P i x e l A c c u r a c y = \frac{T P + T N}{T P + T N + F N + F P}

(1)

I o U = \frac{I n t e r s e c i o n}{U n i o n} = \frac{T P}{T P + F N + F P}

(2)

F 1 S c o r e / D i c e C o e f f i c i e n t = \frac{2 * P r e c i s i o n * R e c a l l}{P r e c i s i o n + R e c a l l}

(3)

M e a n A c c u r a c y = \frac{\sum Pixel Accuracy of n objects}{n objects}

(4)

P r e c i s i o n = \frac{TP}{T P + F P}

(5)

R e c a l l = \frac{T P}{T P + F N}

(6)

3. Results and Discussion

3.1. Results

In this study, we demonstrate that a CNN-based U-Net architecture can successfully explain MR heart valve segmentation. This section will explain the results of the predictions on the testing data. Each CNN architecture is trained. After the training process is complete, the entire architecture is evaluated with different patient data that are not used in the training process. The performance of various architectures is analyzed with three parameters, namely Pixel Accuracy, Intersection over Union, and Dice Coefficient. Figure 2 shows the different between raw image and ground truth.

Figure 3 shows the illustration of implemented U-Net3 architec.

Figure 4 shows plotting model accuracy and model loss in training and testing from every architecture.
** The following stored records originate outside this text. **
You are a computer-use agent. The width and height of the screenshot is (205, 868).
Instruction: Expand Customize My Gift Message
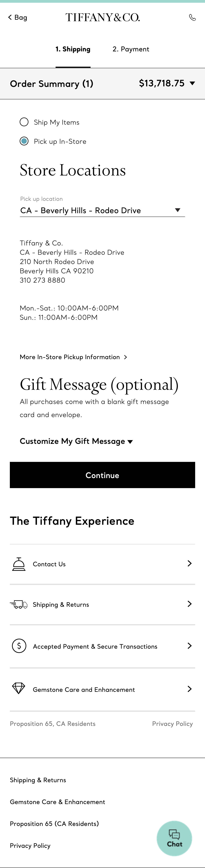pyautogui.click(x=76, y=441)
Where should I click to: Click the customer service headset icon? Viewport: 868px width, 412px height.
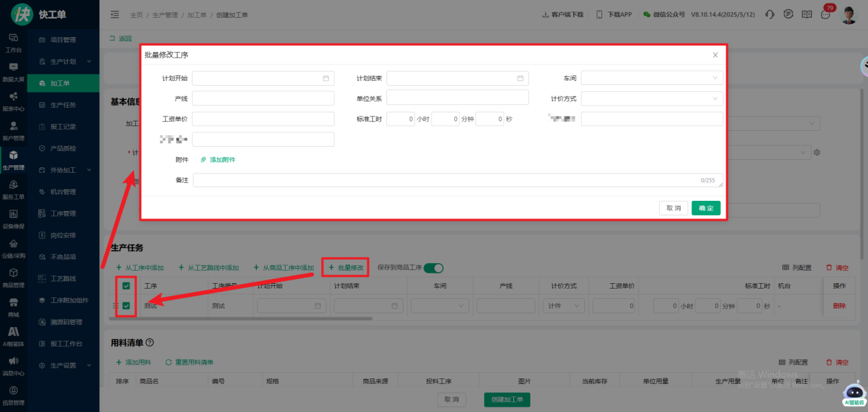pyautogui.click(x=769, y=14)
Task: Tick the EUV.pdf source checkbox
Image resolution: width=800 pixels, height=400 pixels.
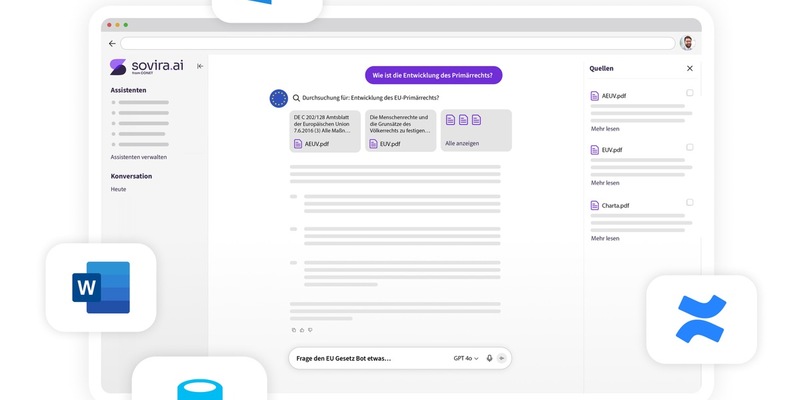Action: pos(689,147)
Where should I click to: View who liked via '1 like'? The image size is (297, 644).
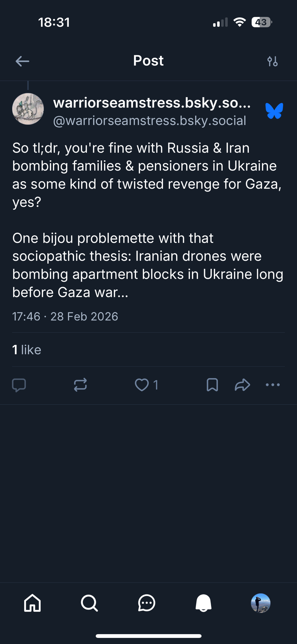point(27,350)
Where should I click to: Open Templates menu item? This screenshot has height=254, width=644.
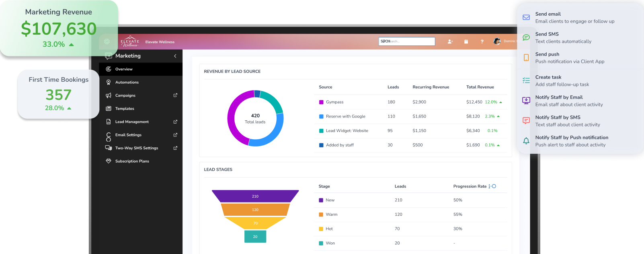(125, 109)
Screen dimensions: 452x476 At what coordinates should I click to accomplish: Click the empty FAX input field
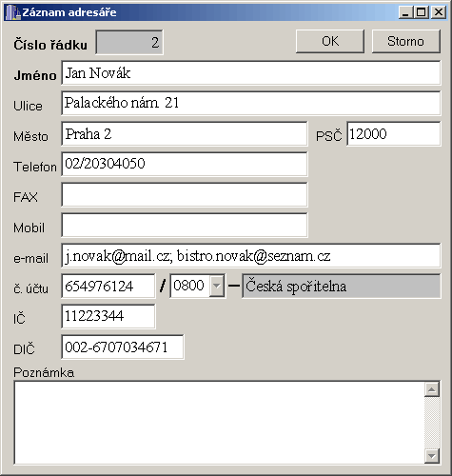pyautogui.click(x=185, y=194)
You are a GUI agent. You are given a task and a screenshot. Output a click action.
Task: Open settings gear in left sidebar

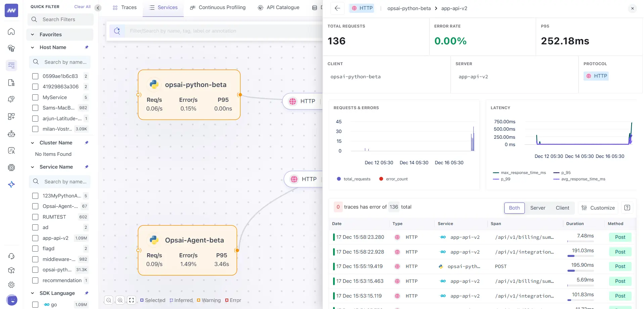click(x=11, y=285)
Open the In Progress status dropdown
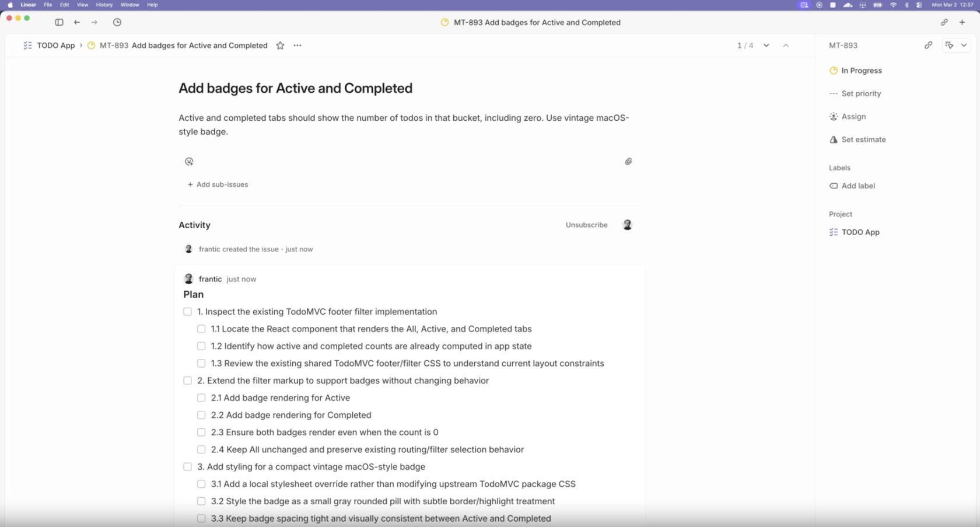The height and width of the screenshot is (527, 980). [x=856, y=71]
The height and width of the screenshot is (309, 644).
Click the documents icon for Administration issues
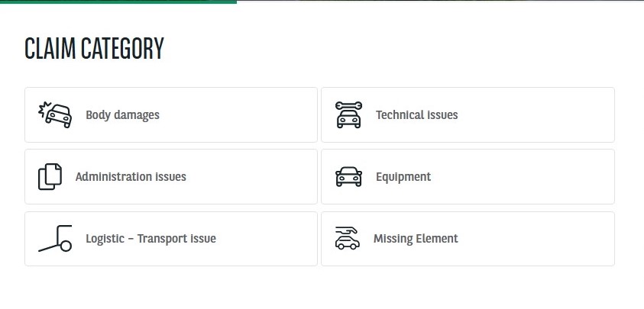[50, 177]
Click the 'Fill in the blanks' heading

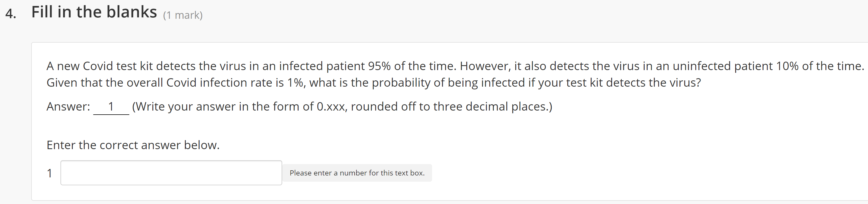pyautogui.click(x=94, y=12)
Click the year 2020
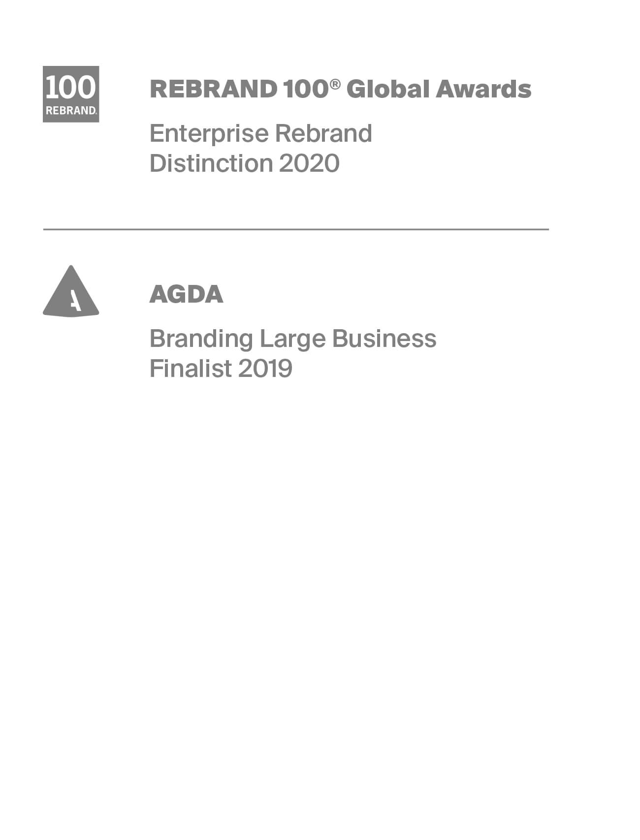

In Table 5, it can be seen that the metric assessment results on the Pixel Accuracy value and the Dice Coefficient on U-Net3 have the highest value compared to other architectures, although other metric evaluations have similar results.

Table 6 shows the results of the entire model by measuring performance using Pixel Accuracy, Intersection over Union, and Dice Coefficient. As can be seen in the table, U-Net3 is the best model, with a Pixel Accuracy value of 97.59%, Intersection over Union value of 86.88%, Mean Accuracy value of 93.46%, Precision value of 85.60%, Recall value of 88.39%, and Dice Coefficient value of 86.58%. We also conducted performance assessments of new data that was not used in training and testing data, unseen data. Although the test results of the U-Net3 model have performance results that are similar to other models; based on the unseen data, the U-Net3 architecture is proven to outperform other architectures, especially on the Dice Coefficient value.

The prediction result of Ground Truth on U-Net3 is close to the result of the Ground Truth, as seen in Figure 5, either in the MR or Normal category.

Table 7 shows that U-Net3 is superior to other architectures because the training time on the U-Net3 model has proven to be faster than other CNN models.

3.2. Discussion

Many studies discuss heart segmentation, but not many discuss heart valve segmentation, in particular, the segmentation of mitral heart valve disease by using the U-Net architecture. As far as we know, this is the first report describing mitral regurgitation segmentation from a color doppler 2D echocardiogram. In another study, an assessment was carried out by assessing the severity of mitral regurgitation to diagnose the severity of mitral regurgitation disease suffered by patients using a deep learning algorithm, namely the convolutional neural network algorithm (Mask R-CNN) in an automated qualitative MR evaluation using color Doppler echocardiography images. The results achieved an average accuracy of around 90 percent. Based on the severity, the classification accuracy was 0.90, 0.89, and 0.91 for mild, moderate, and severe MR [4], respectively, but our proposed method uses the U-Net architecture. Table 8 shows Comparison between ground truth and predicted frame from each architecture.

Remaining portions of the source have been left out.